## Instructions to follow
Give the data again exactly, without its images.

## Material shown
****************
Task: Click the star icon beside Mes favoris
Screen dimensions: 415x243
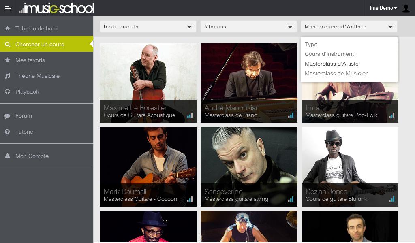Action: [x=7, y=60]
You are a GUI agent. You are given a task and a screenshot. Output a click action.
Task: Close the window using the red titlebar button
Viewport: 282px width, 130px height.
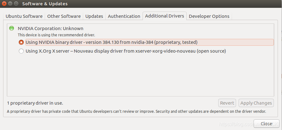(x=4, y=4)
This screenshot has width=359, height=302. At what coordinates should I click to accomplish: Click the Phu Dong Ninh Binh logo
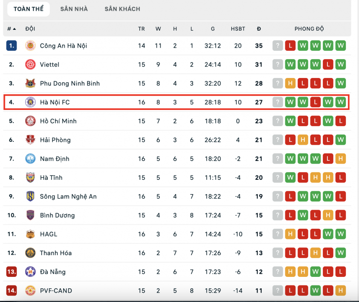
****************
## Task output
Task: Click the star icon beside Mes favoris
Screen dimensions: 415x243
Action: [x=7, y=60]
You are a GUI agent. You are given a task and a screenshot. Output a click action.
Task: Close the window using the red titlebar button
Viewport: 282px width, 130px height.
(x=4, y=4)
This screenshot has width=359, height=302. At what coordinates should I click to accomplish: Click the Phu Dong Ninh Binh logo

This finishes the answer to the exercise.